Exxon Mobil announced on Tuesday that it would lay off 2,000 workers globally, the most recent mass layoff in the oil industry as businesses adjust to lower oil prices and more productive drilling techniques. The layoffs, which amount to roughly 3% of Exxon’s worldwide workforce, are part of a longer-term initiative to reduce expenses and combine offices. According to filings, Exxon’s workforce has already decreased by 19% since 2014.
According to Exxon, combining workspaces “drives innovation.” An Exxon spokeswoman added: “Our global office network was established decades ago under very different circumstances. To support the collaboration so critical to our success, we are aligning our global footprint with our operating model and bringing our teams together.”
Big oil planning on cutting jobs
Exxon’s majority-owned company, Imperial Oil, will bear nearly half of the cuts in Canada. By 2027, Imperial intends to cut 20% of its workforce. A person with knowledge of the situation claims that none of Exxon’s most recent layoffs are in the United States.
Earlier this year, BP, ConocoPhillips, and Chevron all announced layoffs that would result in the loss of thousands of jobs. ConocoPhillips has cut its workforce by 38% to about 11,800 employees since 2014, while Chevron has reduced its workforce by 26% to about 45,000. In contrast, BP’s average workforce has increased by 7% to 91,000.
According to Labor Department data, employment in the U.S. oil and gas extraction industry has decreased by almost 80,000 since 2015. Meanwhile, the Energy Department reports that crude output increased by 45% to a record 13.6 million barrels per day. “These companies are clearly the best in terms of the application of technology, the best in terms of intellectual property, intellectual capital,” said Ed Hirs, an energy fellow at the University of Houston.
Employment and oil prices
When crude reached $100 a barrel in 2014, the number of people working in the U.S. oil industry reached a peak of just over 200,000. When OPEC decided to stop controlling prices that year, it set off a price collapse in 2015–16 that left many American drillers bankrupt.

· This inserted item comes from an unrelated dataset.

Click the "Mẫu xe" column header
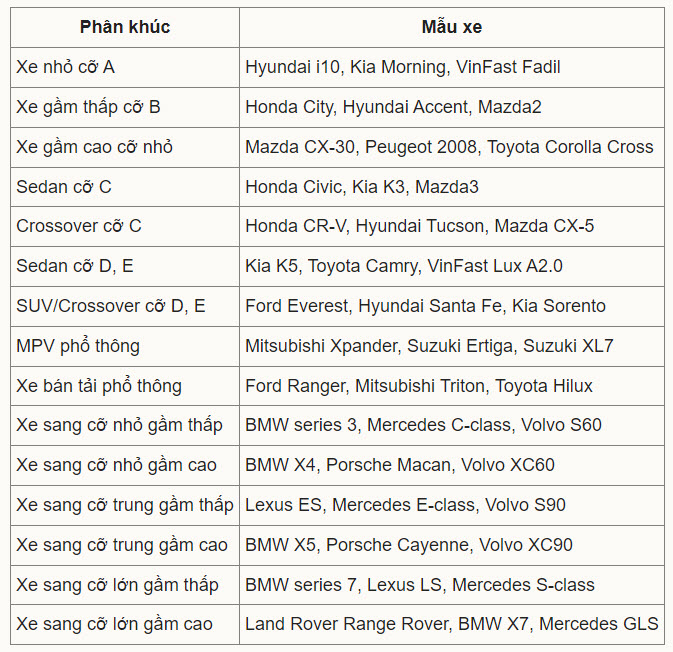673x652 pixels. [452, 27]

Exxon rarely pursues mass layoffs. Due to a collapse in demand during the pandemic, it laid off up to 15% of its global workforce in 2020, including 1,900 positions in the United States. Exxon reported a $20 billion loss that year. By merging offices and laying off employees, it has reduced structural costs by $13.5 billion since 2019.
The industry is now more financially stable. Wall Street has pressured drillers to settle debt and return money to investors. Nevertheless, reductions may affect the supply chain. “When Conoco stops spending money and lays off people, there’s a lot of other companies that are impacted by that down the food chain,” said Roe Patterson, co-founder of Marauder Capital and former CEO of Basic Energy Services.